Three months after federal and regional elections Belgium still doesn’t have a ruling majority. There have always been divisions between Flemish and Francophones - but in the last election, they grew.
The nationalist right and extreme right prevailed in the Flemish north of the country. In Wallonia, the majority voted for the socialist party and the greens.
"There are two major problems,” says Pascal Delwit from the Brussels Free University. “The first is the thrust of parties on the periphery of the system that can’t be part of a federal majority. The Radical Right and the Radical Left Party have 30 seats out of 150. Which means you have to find a majority of 76 out of the remaining 120. And in these 120 you have parties that are almost diametrically opposed to one another."

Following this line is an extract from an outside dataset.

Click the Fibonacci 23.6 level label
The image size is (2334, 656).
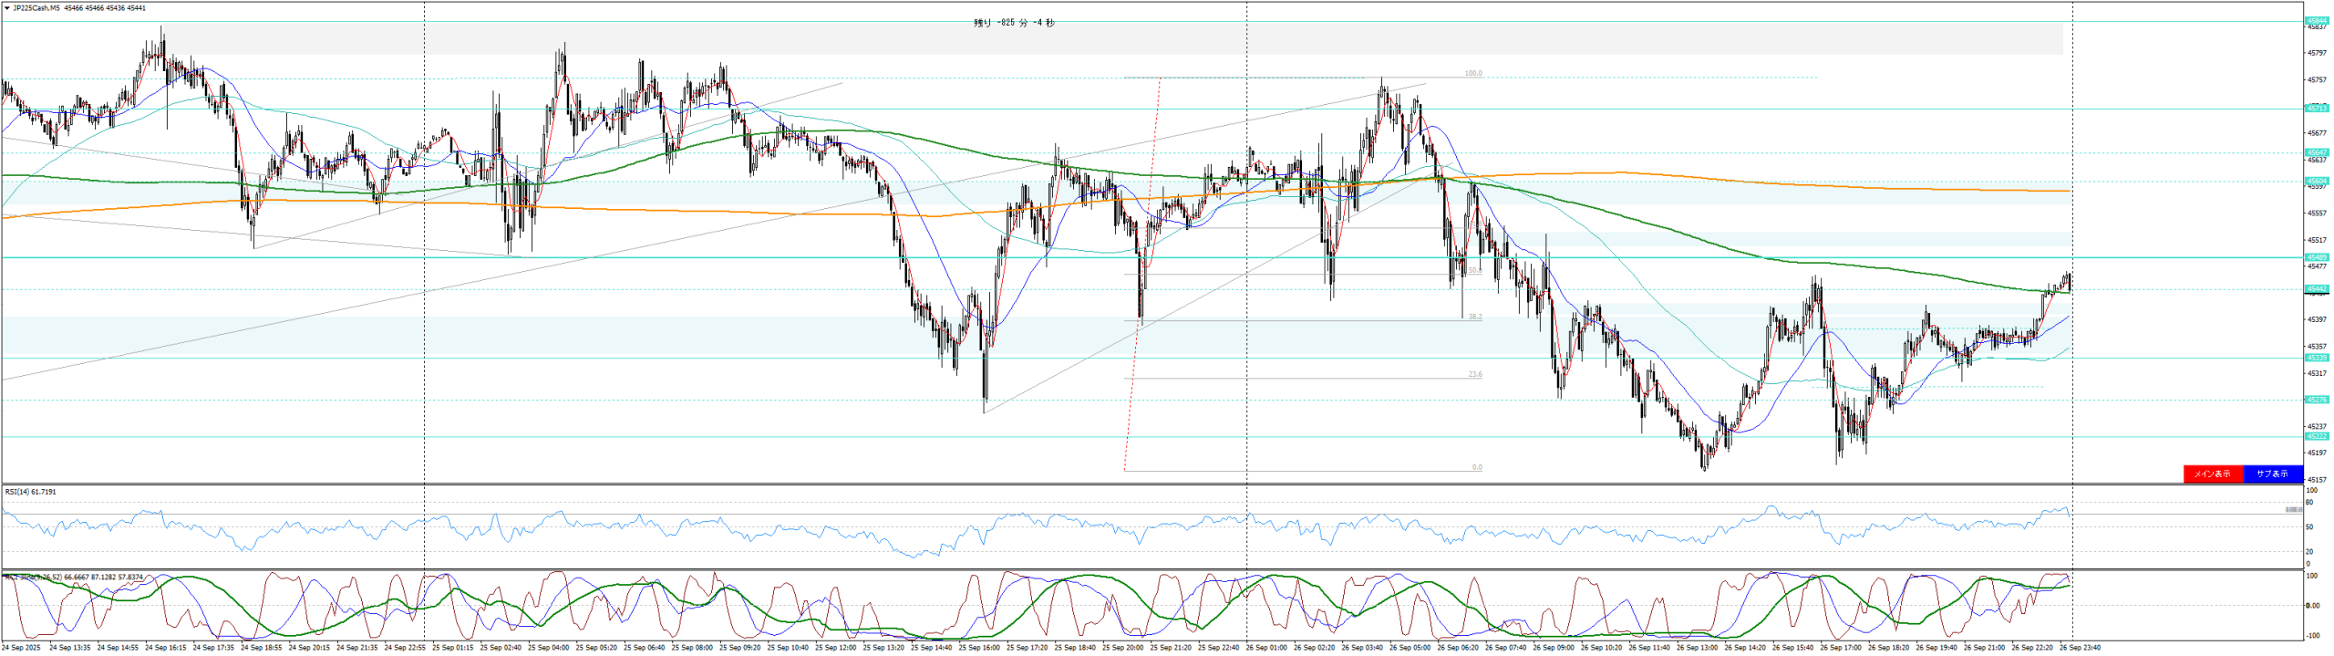click(1474, 374)
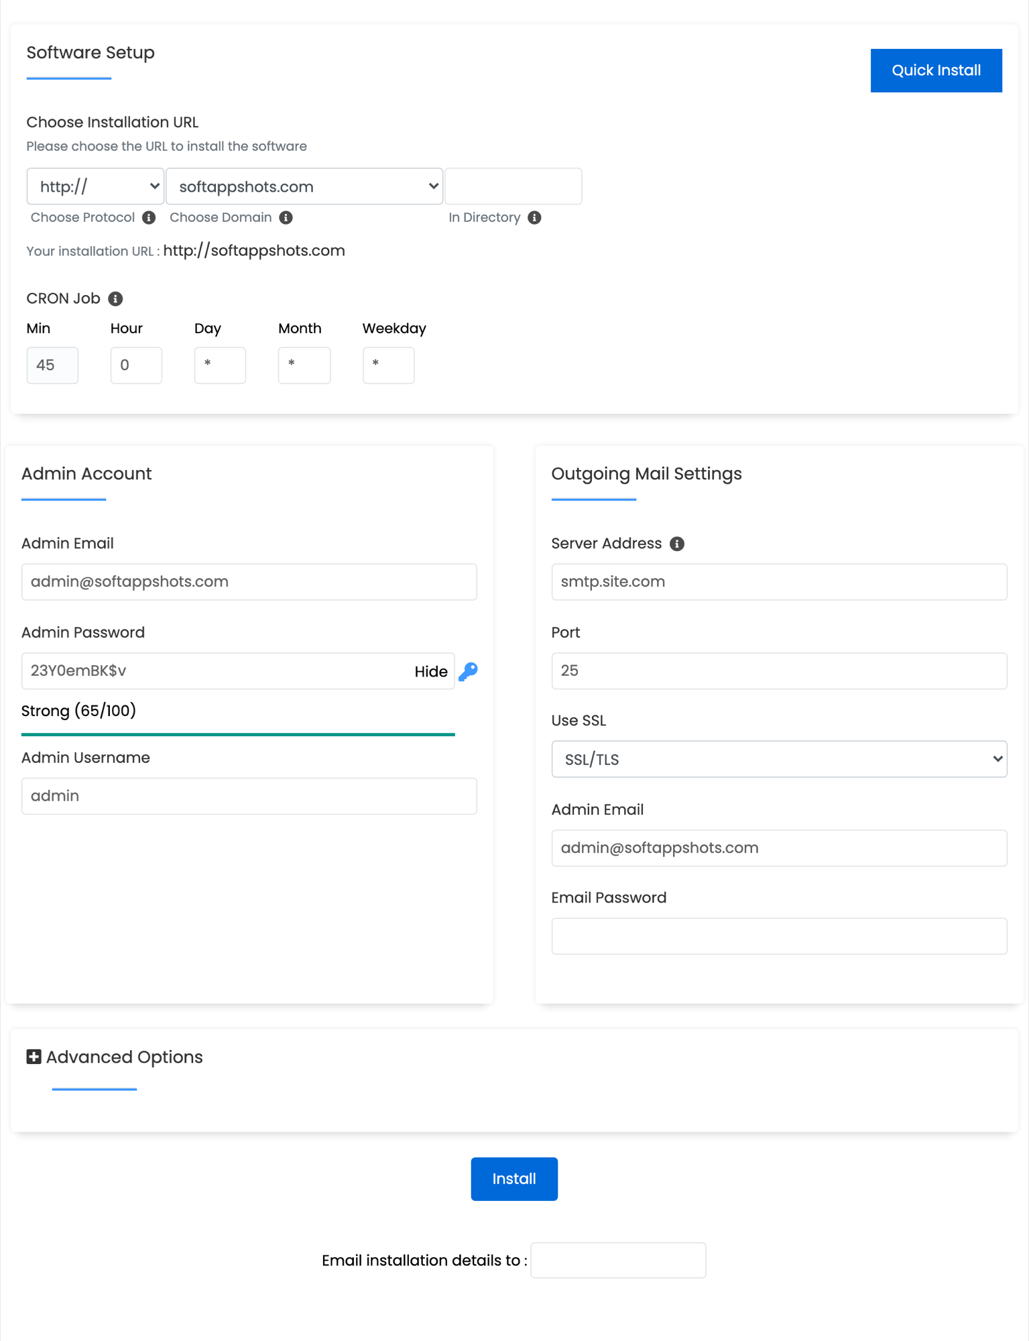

Belgium already holds the record for the longest ever political stalemate - it took 541 days to negotiate a coalition in 2010 and 2011.

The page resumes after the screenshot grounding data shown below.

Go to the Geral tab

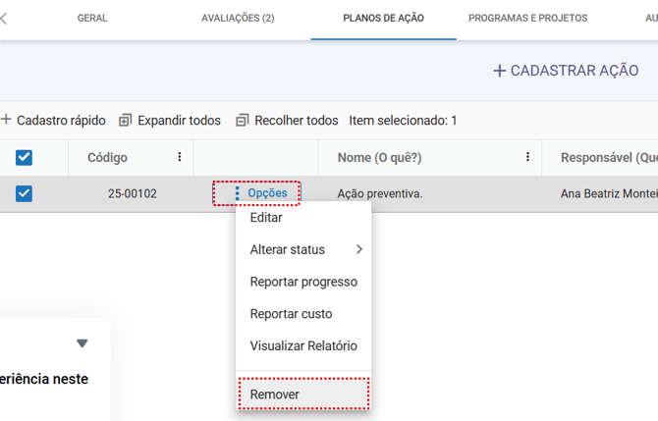(92, 18)
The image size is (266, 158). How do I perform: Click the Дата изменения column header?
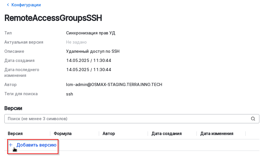point(217,134)
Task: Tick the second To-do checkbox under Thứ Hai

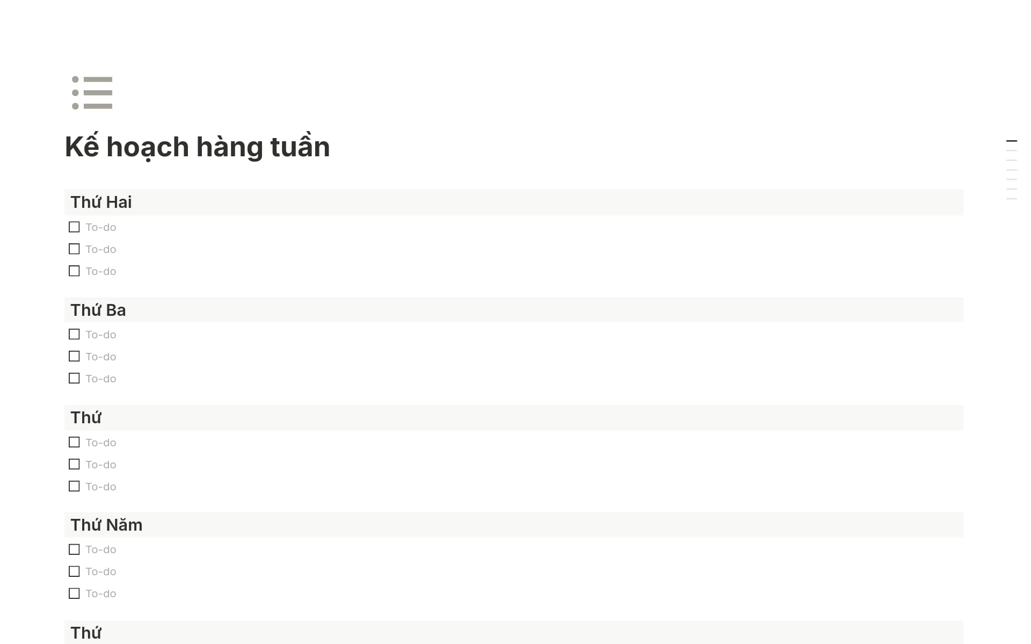Action: coord(74,249)
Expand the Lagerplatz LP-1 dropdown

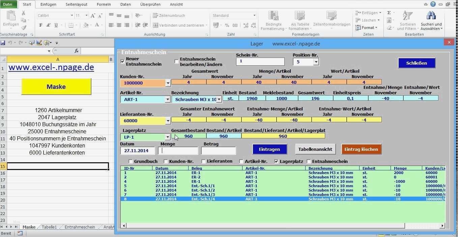pyautogui.click(x=168, y=137)
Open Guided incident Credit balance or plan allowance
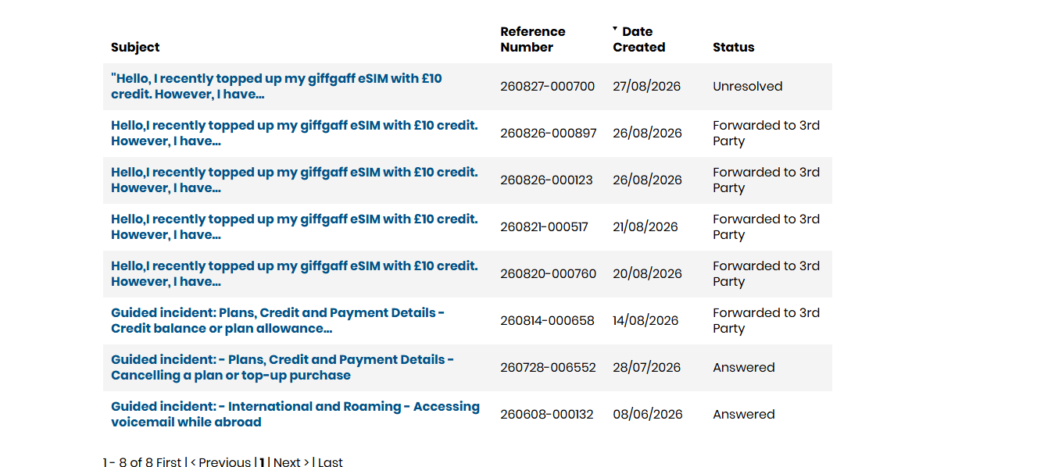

But observers believe the current situation is fundamentally different. The previous coalition collapsed when Flemish nationalists opposed the UN's Marrakech pact on migration.

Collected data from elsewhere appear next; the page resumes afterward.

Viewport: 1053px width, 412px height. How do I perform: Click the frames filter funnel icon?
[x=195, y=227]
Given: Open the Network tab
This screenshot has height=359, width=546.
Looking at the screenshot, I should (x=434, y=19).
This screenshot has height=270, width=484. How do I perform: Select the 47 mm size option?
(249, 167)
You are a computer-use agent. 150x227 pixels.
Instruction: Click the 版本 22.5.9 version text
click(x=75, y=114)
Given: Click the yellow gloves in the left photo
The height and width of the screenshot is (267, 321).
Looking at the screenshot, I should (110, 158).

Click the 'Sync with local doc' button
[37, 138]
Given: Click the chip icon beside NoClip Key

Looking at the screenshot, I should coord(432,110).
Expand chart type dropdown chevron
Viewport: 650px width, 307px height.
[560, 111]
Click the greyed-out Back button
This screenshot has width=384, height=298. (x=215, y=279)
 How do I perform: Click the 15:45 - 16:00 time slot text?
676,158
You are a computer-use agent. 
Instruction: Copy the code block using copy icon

And making the situation more complicated, current Prime Minister Charles Michel and Foreign Minister Didier Reynders are taking up new EU posts in the coming weeks.
"Possibly, a complication can be an opportunity,” says Pascal Delwit. “That is, the appointment of the Prime Minister of an interim government on a day-to-day business may possibly be a lever for the construction of a majority. This is one of the hypotheses circulating in certain circles that, out of this new distribution between the Presidency of the Council, the European Commission and the Prime Minister’s office, a federal majority might emerge"
External factors could also push political parties to compromise. Challenges such as the environment, Brexit or the risk of a recession in Germany could force Belgian lawmakers to seek stability.